Canada will allow fully vaccinated non-essential travelers from any country on September 7, as long as the country’s COVID-19 case rate remains reasonably low and travelers follow entry requirements.
The new guidelines eliminate mandatory quarantines for parents of unvaccinated children ages 12 and younger, but they must follow “enhanced public health measures.” Unvaccinated children ages 5 and older will still be required to take a COVID-19 test on the first and eighth day of their visit.
Under the new rules, U.S. visitors will be required to:
- Have their final dose of the COVID-19 vaccine administered at least 14 days earlier
- Have a valid negative COVID-19 molecular test result no more than 72 hours before their arrival, or a positive test 14-180 days before their visit (antigen tests are not accepted)

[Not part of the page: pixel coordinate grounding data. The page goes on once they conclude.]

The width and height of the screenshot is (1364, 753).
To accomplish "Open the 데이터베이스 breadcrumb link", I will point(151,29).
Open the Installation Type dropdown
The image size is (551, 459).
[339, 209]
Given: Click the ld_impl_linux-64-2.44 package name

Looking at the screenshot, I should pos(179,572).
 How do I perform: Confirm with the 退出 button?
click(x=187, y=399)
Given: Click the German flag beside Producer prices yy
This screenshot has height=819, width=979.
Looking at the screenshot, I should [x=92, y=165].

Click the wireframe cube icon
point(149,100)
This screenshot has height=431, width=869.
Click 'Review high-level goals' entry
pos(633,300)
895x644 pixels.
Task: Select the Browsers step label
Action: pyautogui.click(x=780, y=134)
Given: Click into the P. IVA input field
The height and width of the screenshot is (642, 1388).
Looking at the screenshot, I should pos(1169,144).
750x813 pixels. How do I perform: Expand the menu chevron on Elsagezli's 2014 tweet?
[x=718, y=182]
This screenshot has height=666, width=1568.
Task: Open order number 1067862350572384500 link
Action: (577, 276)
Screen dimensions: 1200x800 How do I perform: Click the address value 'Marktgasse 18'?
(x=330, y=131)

- Show no symptoms of COVID-19
- Submit mandatory personal information, including proof of vaccination, via ArriveCAN within 72 hours of border travel, starting after an Aug. 9 update to the online platform
- Carry a paper or electronic copy of their proof of vaccination during entry and the two weeks thereafter
- Be admissible under the Immigration and Refugee Protection Act
- Take a COVID-19 test on arrival, if selected for randomized testing
Prime Minister Justin Trudeau announced the move to ease border restrictions in mid-July. The plan calls for mandatory randomized COVID-19 testing of fully vaccinated travelers at designated ports of entry.
Each month the border was closed cost $1.5 billion, according to estimates from the U.S. Travel Association. In 2019, before the pandemic, 15 million of Canada’s 22 million foreign visitors came from the U.S., officials said.